- Elevance Health could see an approximately $500 million hit to its quality bonus revenue in 2025 after offsets from contracting provisions due to drops in its 2024 Medicare Advantage star ratings, Elevance CEO Gail Boudreaux said during a Wednesday call on the insurer’s third-quarter earnings results.
- The insurer’s three largest MA plans will experience a drop in 2024 star ratings after the CMS released its stars report on Friday. Boudreaux said management was “extremely disappointed” with the star ratings, adding that the insurer experienced declines in heavily weighted survey scores and was impacted by the new methodology used to calculate ratings.
- Elevance notched $42.5 billion in operating revenue in the third quarter, a 7.2% increase from the prior year period.
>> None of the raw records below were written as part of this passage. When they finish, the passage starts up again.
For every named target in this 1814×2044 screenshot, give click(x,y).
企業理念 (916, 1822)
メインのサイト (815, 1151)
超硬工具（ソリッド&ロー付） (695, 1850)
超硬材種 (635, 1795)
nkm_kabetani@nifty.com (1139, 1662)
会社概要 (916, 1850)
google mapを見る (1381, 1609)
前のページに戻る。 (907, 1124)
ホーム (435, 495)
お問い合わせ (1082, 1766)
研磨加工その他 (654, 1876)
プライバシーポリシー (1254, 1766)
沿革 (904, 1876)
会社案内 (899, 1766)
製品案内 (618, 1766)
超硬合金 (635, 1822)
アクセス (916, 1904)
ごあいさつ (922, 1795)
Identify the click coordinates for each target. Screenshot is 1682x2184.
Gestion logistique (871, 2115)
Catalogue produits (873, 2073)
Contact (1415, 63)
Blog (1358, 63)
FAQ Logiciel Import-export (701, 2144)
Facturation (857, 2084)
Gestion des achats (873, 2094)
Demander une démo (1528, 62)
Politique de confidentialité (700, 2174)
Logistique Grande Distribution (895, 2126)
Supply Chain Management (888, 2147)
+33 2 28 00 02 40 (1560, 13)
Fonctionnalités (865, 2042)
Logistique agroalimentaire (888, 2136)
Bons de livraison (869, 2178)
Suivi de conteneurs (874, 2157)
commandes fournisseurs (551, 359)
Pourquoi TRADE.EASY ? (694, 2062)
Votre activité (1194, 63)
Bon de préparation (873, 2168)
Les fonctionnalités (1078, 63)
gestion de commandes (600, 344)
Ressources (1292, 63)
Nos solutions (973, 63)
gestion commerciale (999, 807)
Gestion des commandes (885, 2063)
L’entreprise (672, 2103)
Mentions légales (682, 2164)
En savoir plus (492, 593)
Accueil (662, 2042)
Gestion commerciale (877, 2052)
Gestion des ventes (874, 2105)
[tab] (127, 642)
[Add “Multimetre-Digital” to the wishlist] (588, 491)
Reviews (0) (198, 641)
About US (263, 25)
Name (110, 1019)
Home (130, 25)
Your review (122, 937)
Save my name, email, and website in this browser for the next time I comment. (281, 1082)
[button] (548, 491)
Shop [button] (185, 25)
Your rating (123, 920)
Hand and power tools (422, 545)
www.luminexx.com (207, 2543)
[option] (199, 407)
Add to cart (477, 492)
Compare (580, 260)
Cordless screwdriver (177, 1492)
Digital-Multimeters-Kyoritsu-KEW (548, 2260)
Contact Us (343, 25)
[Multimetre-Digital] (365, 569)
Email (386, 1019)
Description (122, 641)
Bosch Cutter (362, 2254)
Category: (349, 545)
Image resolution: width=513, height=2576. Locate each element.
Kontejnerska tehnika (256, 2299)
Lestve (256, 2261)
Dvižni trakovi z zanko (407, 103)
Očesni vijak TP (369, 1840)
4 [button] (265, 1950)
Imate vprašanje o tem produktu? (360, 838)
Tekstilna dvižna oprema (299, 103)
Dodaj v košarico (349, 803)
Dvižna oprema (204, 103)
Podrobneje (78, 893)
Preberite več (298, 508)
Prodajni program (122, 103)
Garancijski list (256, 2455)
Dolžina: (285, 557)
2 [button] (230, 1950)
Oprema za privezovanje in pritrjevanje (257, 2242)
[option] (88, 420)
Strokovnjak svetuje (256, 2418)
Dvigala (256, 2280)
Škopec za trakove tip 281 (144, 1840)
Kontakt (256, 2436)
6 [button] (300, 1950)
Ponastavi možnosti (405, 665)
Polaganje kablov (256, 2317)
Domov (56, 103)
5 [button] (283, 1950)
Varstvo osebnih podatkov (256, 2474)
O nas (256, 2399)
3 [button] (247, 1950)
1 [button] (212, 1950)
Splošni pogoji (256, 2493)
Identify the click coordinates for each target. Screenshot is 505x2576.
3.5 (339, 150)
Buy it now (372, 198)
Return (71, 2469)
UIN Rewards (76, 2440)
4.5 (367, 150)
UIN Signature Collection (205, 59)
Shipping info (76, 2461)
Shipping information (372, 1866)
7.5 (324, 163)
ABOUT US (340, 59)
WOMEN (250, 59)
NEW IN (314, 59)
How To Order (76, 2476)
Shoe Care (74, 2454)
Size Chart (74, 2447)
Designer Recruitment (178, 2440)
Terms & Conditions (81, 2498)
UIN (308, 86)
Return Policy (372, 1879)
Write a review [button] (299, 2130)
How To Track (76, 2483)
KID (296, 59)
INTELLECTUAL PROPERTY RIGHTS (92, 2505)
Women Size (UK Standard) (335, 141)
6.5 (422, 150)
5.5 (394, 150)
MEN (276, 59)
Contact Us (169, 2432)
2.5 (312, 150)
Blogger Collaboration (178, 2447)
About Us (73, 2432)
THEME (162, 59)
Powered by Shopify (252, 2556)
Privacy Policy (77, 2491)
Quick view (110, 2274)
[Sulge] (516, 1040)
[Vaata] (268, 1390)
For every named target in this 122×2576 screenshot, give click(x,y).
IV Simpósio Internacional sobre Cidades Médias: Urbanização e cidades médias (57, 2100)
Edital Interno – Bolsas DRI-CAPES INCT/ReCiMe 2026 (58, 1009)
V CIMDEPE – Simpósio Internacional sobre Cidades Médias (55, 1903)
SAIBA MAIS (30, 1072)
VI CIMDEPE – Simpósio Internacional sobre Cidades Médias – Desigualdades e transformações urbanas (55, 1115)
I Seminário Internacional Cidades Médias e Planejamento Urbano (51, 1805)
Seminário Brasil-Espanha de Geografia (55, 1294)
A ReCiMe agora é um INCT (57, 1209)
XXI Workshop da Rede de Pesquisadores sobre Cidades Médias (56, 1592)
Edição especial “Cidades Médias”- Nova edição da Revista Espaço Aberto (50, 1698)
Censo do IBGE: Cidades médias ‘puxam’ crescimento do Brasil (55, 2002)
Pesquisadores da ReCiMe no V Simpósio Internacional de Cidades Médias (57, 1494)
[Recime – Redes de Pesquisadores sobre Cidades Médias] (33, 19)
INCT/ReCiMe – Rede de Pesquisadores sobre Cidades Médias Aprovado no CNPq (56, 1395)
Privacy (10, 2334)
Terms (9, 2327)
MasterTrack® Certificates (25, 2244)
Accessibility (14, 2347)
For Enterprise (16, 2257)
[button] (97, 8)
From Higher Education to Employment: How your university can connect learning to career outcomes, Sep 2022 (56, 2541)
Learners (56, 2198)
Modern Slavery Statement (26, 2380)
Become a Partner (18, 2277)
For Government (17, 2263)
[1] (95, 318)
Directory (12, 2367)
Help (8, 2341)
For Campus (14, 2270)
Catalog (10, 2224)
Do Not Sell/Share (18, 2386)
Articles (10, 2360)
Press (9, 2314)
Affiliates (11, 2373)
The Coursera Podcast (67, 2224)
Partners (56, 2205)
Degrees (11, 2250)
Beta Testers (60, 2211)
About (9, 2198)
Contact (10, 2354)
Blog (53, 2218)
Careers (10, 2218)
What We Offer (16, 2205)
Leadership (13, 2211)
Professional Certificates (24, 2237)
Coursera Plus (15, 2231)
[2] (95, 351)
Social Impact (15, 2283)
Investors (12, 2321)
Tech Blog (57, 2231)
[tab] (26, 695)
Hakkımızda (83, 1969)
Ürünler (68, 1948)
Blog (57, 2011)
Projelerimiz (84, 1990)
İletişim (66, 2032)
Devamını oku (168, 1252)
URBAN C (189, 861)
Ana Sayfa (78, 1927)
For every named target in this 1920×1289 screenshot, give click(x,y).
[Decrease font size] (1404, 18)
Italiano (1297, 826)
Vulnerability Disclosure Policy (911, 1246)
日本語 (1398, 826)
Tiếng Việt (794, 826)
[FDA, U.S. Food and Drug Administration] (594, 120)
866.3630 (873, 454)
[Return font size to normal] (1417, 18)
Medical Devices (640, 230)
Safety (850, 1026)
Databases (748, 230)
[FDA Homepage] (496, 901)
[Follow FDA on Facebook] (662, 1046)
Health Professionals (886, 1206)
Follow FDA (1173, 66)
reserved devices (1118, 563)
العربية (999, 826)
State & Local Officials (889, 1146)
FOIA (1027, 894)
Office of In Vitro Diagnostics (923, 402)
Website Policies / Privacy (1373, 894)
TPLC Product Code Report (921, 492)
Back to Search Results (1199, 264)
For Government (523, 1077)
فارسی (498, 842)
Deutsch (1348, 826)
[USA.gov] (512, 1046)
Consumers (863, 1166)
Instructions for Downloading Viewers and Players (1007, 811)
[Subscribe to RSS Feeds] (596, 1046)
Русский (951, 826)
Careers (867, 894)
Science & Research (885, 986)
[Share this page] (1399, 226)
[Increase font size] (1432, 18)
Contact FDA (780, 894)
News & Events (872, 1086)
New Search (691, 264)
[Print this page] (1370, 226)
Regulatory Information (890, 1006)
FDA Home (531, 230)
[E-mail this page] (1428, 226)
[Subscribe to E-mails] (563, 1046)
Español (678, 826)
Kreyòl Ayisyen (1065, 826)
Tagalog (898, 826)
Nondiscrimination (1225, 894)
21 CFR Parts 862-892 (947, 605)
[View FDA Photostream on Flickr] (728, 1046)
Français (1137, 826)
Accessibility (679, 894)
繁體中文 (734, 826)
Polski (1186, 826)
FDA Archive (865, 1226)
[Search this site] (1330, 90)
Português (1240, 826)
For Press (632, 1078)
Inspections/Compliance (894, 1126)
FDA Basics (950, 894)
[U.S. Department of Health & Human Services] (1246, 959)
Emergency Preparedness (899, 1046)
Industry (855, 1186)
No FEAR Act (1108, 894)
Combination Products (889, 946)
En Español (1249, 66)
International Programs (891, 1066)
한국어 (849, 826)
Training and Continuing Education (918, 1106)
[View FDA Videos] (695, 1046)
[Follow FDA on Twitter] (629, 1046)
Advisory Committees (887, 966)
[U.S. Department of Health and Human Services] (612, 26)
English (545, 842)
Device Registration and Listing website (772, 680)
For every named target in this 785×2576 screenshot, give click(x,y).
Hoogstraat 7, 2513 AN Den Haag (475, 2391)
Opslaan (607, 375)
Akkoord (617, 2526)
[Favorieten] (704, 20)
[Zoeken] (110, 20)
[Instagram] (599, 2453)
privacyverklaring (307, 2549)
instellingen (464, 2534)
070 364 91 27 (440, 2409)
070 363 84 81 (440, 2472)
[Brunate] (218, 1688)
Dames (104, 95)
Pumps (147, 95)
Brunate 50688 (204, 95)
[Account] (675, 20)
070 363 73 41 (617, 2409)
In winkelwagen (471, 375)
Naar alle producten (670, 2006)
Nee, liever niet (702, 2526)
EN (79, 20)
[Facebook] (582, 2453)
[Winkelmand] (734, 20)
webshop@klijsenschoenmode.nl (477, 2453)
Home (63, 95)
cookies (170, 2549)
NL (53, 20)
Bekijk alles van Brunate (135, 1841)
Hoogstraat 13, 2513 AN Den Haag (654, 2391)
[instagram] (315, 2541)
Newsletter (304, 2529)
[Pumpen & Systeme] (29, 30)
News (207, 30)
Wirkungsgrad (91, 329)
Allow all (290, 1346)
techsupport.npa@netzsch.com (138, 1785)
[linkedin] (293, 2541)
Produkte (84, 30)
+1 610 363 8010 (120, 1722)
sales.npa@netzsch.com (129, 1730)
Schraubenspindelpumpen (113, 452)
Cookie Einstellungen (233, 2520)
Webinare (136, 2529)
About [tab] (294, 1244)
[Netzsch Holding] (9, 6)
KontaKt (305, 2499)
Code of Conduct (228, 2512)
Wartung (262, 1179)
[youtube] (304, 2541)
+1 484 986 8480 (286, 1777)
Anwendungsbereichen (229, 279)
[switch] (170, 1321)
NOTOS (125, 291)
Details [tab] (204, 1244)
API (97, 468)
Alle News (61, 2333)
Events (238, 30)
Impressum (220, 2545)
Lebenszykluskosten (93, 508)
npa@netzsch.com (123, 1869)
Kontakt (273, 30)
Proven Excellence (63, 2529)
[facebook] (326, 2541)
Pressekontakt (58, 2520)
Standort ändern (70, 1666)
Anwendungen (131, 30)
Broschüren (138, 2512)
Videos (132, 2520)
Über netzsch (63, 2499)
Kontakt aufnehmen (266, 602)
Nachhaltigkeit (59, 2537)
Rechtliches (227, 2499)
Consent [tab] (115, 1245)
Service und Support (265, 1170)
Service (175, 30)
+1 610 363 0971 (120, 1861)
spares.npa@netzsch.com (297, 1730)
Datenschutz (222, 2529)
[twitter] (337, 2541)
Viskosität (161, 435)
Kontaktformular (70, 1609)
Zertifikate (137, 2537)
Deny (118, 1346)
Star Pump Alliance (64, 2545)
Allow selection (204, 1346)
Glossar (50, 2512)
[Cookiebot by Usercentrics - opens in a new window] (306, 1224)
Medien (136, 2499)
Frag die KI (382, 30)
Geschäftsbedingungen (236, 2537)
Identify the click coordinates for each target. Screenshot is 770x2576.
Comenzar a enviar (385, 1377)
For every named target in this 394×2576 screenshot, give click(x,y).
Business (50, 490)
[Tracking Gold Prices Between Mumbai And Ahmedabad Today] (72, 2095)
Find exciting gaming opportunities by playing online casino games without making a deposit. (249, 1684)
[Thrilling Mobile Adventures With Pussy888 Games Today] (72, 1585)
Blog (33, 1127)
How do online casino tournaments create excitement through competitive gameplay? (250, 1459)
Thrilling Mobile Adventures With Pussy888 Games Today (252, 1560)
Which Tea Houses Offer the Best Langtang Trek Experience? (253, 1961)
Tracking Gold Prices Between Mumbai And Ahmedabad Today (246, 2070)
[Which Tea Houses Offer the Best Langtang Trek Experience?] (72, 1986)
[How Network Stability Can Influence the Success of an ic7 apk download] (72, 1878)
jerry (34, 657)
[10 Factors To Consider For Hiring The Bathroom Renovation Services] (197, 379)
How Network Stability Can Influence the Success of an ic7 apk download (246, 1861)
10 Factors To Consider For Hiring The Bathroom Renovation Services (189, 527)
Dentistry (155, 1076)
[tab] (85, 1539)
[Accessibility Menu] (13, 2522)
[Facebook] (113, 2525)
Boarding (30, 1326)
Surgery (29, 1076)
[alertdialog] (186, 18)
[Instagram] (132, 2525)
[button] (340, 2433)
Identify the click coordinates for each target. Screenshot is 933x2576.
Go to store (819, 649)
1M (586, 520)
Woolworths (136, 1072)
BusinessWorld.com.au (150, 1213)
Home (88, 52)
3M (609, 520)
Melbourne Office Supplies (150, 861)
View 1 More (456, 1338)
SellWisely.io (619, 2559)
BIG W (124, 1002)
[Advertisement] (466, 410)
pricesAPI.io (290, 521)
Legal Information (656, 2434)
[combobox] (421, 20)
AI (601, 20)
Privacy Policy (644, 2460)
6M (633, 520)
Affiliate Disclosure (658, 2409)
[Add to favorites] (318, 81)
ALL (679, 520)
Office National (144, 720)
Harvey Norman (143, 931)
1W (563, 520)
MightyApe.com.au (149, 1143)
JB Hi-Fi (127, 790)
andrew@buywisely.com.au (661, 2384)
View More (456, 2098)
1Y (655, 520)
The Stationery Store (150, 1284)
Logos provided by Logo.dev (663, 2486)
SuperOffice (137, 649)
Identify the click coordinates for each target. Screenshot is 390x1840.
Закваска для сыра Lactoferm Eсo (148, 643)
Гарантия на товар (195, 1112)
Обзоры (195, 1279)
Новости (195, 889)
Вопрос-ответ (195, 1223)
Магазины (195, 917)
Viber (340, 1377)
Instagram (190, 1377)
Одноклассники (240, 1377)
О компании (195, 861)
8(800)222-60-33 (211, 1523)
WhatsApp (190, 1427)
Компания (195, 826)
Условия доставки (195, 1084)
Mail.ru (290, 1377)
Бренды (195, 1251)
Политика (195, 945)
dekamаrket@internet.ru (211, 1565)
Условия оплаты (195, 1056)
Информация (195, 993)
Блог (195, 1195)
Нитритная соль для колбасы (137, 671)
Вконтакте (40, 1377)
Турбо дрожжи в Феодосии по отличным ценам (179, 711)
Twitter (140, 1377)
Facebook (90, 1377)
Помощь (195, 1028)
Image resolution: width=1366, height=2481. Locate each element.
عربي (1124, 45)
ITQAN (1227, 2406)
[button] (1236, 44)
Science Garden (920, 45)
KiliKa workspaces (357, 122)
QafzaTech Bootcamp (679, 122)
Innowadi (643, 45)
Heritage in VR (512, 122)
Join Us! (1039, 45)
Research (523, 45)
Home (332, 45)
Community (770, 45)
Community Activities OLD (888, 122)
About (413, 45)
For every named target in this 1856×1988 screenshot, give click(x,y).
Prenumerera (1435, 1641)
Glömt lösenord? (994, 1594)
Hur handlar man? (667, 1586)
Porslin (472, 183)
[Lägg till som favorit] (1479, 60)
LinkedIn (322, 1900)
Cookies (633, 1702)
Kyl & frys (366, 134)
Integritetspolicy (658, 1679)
The insurer raised its adjusted earnings outlook for 2023 and reported a $697 million business optimization charge related to job cuts and a strategic review.
Boudreaux said on the earnings call that the insurer was actively seeking ways to mitigate the financial impact of its MA star ratings drop and has outlined a plan to improve its stars performance in the future.
The CMS’ 2024 star ratings, released on Friday, are key financial indicators for insurers that impact 2025 payment years. Plans with four or more stars receive a 5% quality bonus adjustment for the following year and have their benchmark increased.
Elevance projects that the percentage of MA members in plans with four or more stars will drop to 34% in 2024, from approximately 64% this year, according to a Oct. 13 filing with the Securities and Exchange Commission.
“As [the CFO] and I both shared, we've already aggressively begun to mitigate that headwind for ‘25. And we do have a number of levers at our disposal — including contracts, diversification, operating expense efficiencies, capital deployment and looking at targeting network and product enhancements,” Boudreaux said.
The insurer’s adjusted earnings in the third quarter, which exclude one-time items, “handily” beat Wall Street expectations, according to an analyst note from TD Cowen. Elevance’s health benefits platform recorded $36 billion in operating revenue, representing a 4.8% growth from the prior year period. Carelon, Elevance’s health services arm, grew operating revenue over 14% year over year in the third quarter, notching $11.9 billion in operating revenue.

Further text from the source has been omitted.